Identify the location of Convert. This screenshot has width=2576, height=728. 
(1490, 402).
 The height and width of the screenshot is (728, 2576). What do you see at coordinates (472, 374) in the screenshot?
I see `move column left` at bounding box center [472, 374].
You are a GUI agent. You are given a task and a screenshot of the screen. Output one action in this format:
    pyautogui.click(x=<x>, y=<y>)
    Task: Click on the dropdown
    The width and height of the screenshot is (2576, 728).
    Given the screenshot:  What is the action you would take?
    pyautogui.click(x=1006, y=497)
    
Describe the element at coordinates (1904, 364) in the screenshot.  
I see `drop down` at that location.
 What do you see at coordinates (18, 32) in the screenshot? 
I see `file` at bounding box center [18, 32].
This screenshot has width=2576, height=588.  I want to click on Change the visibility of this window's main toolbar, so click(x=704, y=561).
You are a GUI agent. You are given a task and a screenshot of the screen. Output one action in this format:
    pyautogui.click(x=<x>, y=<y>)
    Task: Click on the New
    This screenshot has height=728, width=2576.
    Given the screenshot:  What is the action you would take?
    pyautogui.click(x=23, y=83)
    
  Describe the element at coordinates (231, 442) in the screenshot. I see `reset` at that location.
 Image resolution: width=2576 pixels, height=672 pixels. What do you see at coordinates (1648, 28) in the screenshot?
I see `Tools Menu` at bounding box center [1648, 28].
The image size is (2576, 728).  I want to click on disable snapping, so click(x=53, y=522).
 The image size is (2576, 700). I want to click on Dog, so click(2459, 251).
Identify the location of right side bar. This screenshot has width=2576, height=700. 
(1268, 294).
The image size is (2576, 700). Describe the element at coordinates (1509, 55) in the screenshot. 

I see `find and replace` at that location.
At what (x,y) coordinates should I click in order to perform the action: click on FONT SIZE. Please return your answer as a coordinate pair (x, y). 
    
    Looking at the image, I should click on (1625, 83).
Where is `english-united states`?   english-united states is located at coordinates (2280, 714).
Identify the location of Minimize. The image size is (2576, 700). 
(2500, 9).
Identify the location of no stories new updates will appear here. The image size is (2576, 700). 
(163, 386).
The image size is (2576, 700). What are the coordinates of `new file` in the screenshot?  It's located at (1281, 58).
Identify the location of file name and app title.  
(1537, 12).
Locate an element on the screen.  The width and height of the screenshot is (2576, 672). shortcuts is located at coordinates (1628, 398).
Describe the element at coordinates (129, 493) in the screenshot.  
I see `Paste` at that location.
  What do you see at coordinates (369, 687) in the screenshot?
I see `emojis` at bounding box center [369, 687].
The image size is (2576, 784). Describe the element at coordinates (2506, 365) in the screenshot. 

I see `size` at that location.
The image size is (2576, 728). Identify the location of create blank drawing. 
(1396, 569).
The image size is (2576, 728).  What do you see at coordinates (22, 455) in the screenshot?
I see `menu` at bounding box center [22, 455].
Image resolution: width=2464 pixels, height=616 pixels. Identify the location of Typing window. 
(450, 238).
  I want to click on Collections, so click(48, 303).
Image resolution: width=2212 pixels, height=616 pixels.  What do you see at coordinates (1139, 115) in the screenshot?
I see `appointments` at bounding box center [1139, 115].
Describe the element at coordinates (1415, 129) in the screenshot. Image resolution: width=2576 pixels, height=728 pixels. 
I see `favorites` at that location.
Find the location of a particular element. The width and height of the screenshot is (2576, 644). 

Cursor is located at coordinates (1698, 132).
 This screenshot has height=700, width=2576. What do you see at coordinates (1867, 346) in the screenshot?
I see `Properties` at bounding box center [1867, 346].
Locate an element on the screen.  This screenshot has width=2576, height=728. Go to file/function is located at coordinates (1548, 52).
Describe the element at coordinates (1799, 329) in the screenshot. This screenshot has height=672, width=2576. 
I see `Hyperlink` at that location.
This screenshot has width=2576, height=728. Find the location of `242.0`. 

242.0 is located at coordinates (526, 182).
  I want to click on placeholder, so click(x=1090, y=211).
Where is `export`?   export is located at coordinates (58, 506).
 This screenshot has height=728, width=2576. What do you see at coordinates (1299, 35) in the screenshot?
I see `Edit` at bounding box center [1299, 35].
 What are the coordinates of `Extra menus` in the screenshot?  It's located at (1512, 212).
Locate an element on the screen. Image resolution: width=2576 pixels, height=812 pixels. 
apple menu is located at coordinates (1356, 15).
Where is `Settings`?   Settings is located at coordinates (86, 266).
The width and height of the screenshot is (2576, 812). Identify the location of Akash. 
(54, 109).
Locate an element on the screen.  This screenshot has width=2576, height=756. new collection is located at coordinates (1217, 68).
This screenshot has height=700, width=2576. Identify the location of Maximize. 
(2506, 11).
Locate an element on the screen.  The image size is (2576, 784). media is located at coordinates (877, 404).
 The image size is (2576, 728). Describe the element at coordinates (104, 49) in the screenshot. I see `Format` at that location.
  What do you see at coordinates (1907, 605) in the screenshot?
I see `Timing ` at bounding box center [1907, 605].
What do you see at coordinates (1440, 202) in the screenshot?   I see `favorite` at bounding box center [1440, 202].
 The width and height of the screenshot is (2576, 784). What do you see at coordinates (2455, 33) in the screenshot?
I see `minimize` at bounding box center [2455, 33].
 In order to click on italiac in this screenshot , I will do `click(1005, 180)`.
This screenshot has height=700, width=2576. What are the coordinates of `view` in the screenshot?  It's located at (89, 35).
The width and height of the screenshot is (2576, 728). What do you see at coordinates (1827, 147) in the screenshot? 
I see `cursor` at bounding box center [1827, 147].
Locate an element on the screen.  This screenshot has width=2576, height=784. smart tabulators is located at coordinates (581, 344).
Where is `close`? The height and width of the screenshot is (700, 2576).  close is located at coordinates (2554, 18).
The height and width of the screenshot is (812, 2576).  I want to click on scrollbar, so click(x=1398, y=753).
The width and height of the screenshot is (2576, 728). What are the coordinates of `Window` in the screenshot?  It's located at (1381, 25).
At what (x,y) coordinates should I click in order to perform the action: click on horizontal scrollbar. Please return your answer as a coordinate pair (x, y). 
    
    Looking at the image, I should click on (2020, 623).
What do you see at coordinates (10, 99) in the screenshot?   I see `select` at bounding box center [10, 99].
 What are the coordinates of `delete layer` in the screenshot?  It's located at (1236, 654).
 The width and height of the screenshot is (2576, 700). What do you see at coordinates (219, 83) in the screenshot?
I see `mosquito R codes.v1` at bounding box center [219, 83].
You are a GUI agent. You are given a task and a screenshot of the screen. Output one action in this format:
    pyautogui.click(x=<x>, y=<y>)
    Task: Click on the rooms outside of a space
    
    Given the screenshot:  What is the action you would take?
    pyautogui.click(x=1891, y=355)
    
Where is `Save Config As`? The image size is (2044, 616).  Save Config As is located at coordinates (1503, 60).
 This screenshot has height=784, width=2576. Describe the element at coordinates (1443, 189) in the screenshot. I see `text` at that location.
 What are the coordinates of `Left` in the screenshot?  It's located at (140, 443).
# # # # #
• Task directions: Copy the material above exactly, line for line.

• Exercise solution:
Identify the location of Convert. This screenshot has width=2576, height=728. 
(1490, 402).
 The height and width of the screenshot is (728, 2576). What do you see at coordinates (472, 374) in the screenshot?
I see `move column left` at bounding box center [472, 374].
You are a GUI agent. You are given a task and a screenshot of the screen. Output one action in this format:
    pyautogui.click(x=<x>, y=<y>)
    Task: Click on the dropdown
    The width and height of the screenshot is (2576, 728).
    Given the screenshot:  What is the action you would take?
    pyautogui.click(x=1006, y=497)
    
Describe the element at coordinates (1904, 364) in the screenshot.  
I see `drop down` at that location.
 What do you see at coordinates (18, 32) in the screenshot? 
I see `file` at bounding box center [18, 32].
This screenshot has width=2576, height=588.  I want to click on Change the visibility of this window's main toolbar, so click(x=704, y=561).
You are a GUI agent. You are given a task and a screenshot of the screen. Output one action in this format:
    pyautogui.click(x=<x>, y=<y>)
    Task: Click on the New
    This screenshot has height=728, width=2576.
    Given the screenshot:  What is the action you would take?
    pyautogui.click(x=23, y=83)
    
  Describe the element at coordinates (231, 442) in the screenshot. I see `reset` at that location.
 Image resolution: width=2576 pixels, height=672 pixels. What do you see at coordinates (1648, 28) in the screenshot?
I see `Tools Menu` at bounding box center [1648, 28].
The image size is (2576, 728).  I want to click on disable snapping, so click(x=53, y=522).
 The image size is (2576, 700). I want to click on Dog, so click(2459, 251).
Identify the location of right side bar. This screenshot has width=2576, height=700. 
(1268, 294).
The image size is (2576, 700). Describe the element at coordinates (1509, 55) in the screenshot. 

I see `find and replace` at that location.
At what (x,y) coordinates should I click in order to perform the action: click on FONT SIZE. Please return your answer as a coordinate pair (x, y). 
    
    Looking at the image, I should click on (1625, 83).
Where is `english-united states`?   english-united states is located at coordinates (2280, 714).
Identify the location of Minimize. The image size is (2576, 700). 
(2500, 9).
Identify the location of no stories new updates will appear here. The image size is (2576, 700). 
(163, 386).
The image size is (2576, 700). What are the coordinates of `new file` in the screenshot?  It's located at (1281, 58).
Identify the location of file name and app title.  
(1537, 12).
Locate an element on the screen.  The width and height of the screenshot is (2576, 672). shortcuts is located at coordinates (1628, 398).
Describe the element at coordinates (129, 493) in the screenshot.  
I see `Paste` at that location.
  What do you see at coordinates (369, 687) in the screenshot?
I see `emojis` at bounding box center [369, 687].
The image size is (2576, 784). Describe the element at coordinates (2506, 365) in the screenshot. 

I see `size` at that location.
The image size is (2576, 728). Identify the location of create blank drawing. 
(1396, 569).
The image size is (2576, 728).  What do you see at coordinates (22, 455) in the screenshot?
I see `menu` at bounding box center [22, 455].
Image resolution: width=2464 pixels, height=616 pixels. Identify the location of Typing window. 
(450, 238).
  I want to click on Collections, so click(48, 303).
Image resolution: width=2212 pixels, height=616 pixels.  What do you see at coordinates (1139, 115) in the screenshot?
I see `appointments` at bounding box center [1139, 115].
Describe the element at coordinates (1415, 129) in the screenshot. Image resolution: width=2576 pixels, height=728 pixels. 
I see `favorites` at that location.
Find the location of a particular element. The width and height of the screenshot is (2576, 644). 

Cursor is located at coordinates (1698, 132).
 This screenshot has height=700, width=2576. What do you see at coordinates (1867, 346) in the screenshot?
I see `Properties` at bounding box center [1867, 346].
Locate an element on the screen.  This screenshot has width=2576, height=728. Go to file/function is located at coordinates (1548, 52).
Describe the element at coordinates (1799, 329) in the screenshot. This screenshot has height=672, width=2576. 
I see `Hyperlink` at that location.
This screenshot has width=2576, height=728. Find the location of `242.0`. 

242.0 is located at coordinates (526, 182).
  I want to click on placeholder, so click(x=1090, y=211).
Where is `export`?   export is located at coordinates (58, 506).
 This screenshot has height=728, width=2576. What do you see at coordinates (1299, 35) in the screenshot?
I see `Edit` at bounding box center [1299, 35].
 What are the coordinates of `Extra menus` in the screenshot?  It's located at (1512, 212).
Locate an element on the screen. Image resolution: width=2576 pixels, height=812 pixels. 
apple menu is located at coordinates (1356, 15).
Where is `Settings`?   Settings is located at coordinates (86, 266).
The width and height of the screenshot is (2576, 812). Identify the location of Akash. 
(54, 109).
Locate an element on the screen.  This screenshot has width=2576, height=756. new collection is located at coordinates (1217, 68).
This screenshot has height=700, width=2576. Identify the location of Maximize. 
(2506, 11).
Locate an element on the screen.  The image size is (2576, 784). media is located at coordinates (877, 404).
 The image size is (2576, 728). Describe the element at coordinates (104, 49) in the screenshot. I see `Format` at that location.
  What do you see at coordinates (1907, 605) in the screenshot?
I see `Timing ` at bounding box center [1907, 605].
What do you see at coordinates (1440, 202) in the screenshot?   I see `favorite` at bounding box center [1440, 202].
 The width and height of the screenshot is (2576, 784). What do you see at coordinates (2455, 33) in the screenshot?
I see `minimize` at bounding box center [2455, 33].
 In order to click on italiac in this screenshot , I will do `click(1005, 180)`.
This screenshot has height=700, width=2576. What are the coordinates of `view` in the screenshot?  It's located at (89, 35).
The width and height of the screenshot is (2576, 728). What do you see at coordinates (1827, 147) in the screenshot? 
I see `cursor` at bounding box center [1827, 147].
Locate an element on the screen.  This screenshot has width=2576, height=784. smart tabulators is located at coordinates (581, 344).
Where is `close`? The height and width of the screenshot is (700, 2576).  close is located at coordinates (2554, 18).
The height and width of the screenshot is (812, 2576).  I want to click on scrollbar, so click(x=1398, y=753).
The width and height of the screenshot is (2576, 728). What are the coordinates of `Window` in the screenshot?  It's located at (1381, 25).
At what (x,y) coordinates should I click in order to perform the action: click on horizontal scrollbar. Please return your answer as a coordinate pair (x, y). 
    
    Looking at the image, I should click on (2020, 623).
What do you see at coordinates (10, 99) in the screenshot?   I see `select` at bounding box center [10, 99].
 What are the coordinates of `delete layer` in the screenshot?  It's located at (1236, 654).
 The width and height of the screenshot is (2576, 700). What do you see at coordinates (219, 83) in the screenshot?
I see `mosquito R codes.v1` at bounding box center [219, 83].
You are a GUI agent. You are given a task and a screenshot of the screen. Output one action in this format:
    pyautogui.click(x=<x>, y=<y>)
    Task: Click on the rooms outside of a space
    
    Given the screenshot:  What is the action you would take?
    pyautogui.click(x=1891, y=355)
    
Where is `Save Config As`? The image size is (2044, 616).  Save Config As is located at coordinates (1503, 60).
 This screenshot has height=784, width=2576. Describe the element at coordinates (1443, 189) in the screenshot. I see `text` at that location.
 What are the coordinates of `Left` in the screenshot?  It's located at (140, 443).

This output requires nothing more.